As a socially progressive group, Anonymous defends the freedom of thought and speech. However, they do not condone acts of terrorism or inflictions of hateful behavior on the public, and they make the case that the KKK, at least in part, exhibits terroristic tendencies. Rather than being one cohesive organization, the modern-day Klan is composed of splintered cells predominantly scattered across the Midwest and South.
In their outing of Klan members’ personal information, Anonymous included a foreword which explained that they targeted Klan leaders and significantly active members rather than any and all Klan members. This is because those individuals were actively involved in perpetuating an environment of hate towards minorities, either through online activity or real-life actions.
For instance, one KKK group leader, Frazier Glenn Miller, killed three Jewish people at a retirement home during Passover in Kansas City last April.
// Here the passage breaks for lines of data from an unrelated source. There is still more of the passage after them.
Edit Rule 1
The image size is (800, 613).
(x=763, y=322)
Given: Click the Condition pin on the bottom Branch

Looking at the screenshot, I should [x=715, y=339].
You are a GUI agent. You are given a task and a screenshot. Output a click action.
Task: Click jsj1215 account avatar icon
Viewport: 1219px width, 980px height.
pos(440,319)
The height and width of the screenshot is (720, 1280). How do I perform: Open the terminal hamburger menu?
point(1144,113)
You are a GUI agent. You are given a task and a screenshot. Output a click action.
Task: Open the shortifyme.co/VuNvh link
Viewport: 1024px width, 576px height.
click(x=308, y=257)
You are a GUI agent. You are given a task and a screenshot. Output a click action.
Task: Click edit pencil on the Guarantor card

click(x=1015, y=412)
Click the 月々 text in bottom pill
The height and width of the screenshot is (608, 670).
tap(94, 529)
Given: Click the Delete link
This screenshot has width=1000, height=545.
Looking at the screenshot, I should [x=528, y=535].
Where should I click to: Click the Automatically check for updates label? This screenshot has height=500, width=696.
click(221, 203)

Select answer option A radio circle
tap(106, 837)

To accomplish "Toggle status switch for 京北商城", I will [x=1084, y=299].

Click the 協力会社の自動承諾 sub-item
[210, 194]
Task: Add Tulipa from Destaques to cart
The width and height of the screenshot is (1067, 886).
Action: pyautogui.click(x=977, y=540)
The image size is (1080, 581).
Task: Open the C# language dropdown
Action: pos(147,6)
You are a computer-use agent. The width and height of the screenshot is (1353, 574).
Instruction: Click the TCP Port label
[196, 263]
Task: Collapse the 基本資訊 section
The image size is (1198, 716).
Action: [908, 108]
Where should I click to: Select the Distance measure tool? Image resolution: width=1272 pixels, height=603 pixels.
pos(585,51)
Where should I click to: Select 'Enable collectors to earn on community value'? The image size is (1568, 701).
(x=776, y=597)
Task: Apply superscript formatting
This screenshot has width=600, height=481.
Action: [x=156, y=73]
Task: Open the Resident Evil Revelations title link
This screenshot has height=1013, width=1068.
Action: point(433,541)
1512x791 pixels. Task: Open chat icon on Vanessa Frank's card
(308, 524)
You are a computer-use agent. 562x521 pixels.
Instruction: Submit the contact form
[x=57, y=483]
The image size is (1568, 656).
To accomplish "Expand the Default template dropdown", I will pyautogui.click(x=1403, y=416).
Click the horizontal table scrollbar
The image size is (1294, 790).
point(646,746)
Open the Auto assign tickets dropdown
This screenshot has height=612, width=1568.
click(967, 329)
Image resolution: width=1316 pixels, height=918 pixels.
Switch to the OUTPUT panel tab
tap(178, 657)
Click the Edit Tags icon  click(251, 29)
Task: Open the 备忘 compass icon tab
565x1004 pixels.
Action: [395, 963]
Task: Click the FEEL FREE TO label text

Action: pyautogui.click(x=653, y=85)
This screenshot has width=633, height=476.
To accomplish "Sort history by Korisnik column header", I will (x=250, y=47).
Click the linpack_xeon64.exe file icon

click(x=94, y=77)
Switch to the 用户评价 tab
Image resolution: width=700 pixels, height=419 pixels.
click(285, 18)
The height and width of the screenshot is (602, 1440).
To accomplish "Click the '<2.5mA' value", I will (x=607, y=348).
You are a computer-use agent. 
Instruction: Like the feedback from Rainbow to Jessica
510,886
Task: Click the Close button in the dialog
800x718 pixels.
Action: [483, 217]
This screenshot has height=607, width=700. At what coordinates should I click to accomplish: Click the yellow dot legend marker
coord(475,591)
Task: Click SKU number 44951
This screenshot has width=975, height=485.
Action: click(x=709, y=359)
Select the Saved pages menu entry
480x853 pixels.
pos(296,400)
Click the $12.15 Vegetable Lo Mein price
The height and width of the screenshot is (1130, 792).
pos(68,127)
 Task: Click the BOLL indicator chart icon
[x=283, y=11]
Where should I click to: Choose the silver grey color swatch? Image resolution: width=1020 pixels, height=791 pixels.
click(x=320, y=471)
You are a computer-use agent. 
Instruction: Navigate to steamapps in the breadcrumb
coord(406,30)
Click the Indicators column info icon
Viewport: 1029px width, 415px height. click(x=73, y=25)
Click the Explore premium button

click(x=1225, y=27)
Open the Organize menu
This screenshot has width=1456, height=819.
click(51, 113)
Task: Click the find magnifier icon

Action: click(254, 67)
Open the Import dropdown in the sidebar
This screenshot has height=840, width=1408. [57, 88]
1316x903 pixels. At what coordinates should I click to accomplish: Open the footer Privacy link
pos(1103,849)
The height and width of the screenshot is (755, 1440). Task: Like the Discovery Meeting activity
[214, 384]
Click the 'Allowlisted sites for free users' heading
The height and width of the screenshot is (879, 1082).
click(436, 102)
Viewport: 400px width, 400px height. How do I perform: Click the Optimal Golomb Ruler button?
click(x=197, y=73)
This example alone indicates that there is a potential for future violence, likely from prominent Klansmen. Although they have the right to free thought, we should not tolerate it when those thoughts cross over into taking harmful actions against others.
Anonymous makes it clear, though, that they are not seeking to reveal specific individuals’ identities for the sole purpose of outing them as direct threats to society. Rather, the removing of their “hoods” (online aliases in this case) is more of a symbolic revealing of racism’s existence and the threat that it poses to a progressive society.
A portion of the published list’s accompanying statement reads: “We need to make room for important, blunt, honest, public, productive conversation. Violent bigotry IS a problem in the United States. This is not a colorblind society. It is deeply divided on racial lines. We hope Operation KKK will, in part, spark a bit of constructive dialogue about race, racism, racial terror and freedom of expression, across group lines.”
The data presented in the final document was scoured carefully for accuracy after collection over the course of eleven months. Both human and open-source intelligence tactics were utilized in discovering members of the KKK via their online presences, with public data being used to confirm identities of investigated persons.
Although Anonymous sometimes used fake identities in order to generate a rapport with suspected Klan members, this practice was in line with those individuals’ own use of aliases.
Also, this method of information gathering is comparable to investigators who “reverse catfish” suspected sexual predators online by posing as vulnerable girls.
When it comes down to it, making these details public was the right action to take. While the KKK’s “right to privacy” (which isn’t expressly protected in full by the Constitution—but that’s a story for another time) may be violated, it is likely being done at no risk of actual harm to them. At the same time, they have historically been promoting harm against others and still incite fear and terror in the general public.
By shining light on active KKK members, Anonymous is doing a public good. Establishing an online presence for oneself, even a “private” one, has to be done in light of the fact that essentially anything and anywhere on the internet has the capability to be made public at some point, especially if the contents of one’s online activities pose potential threats to others.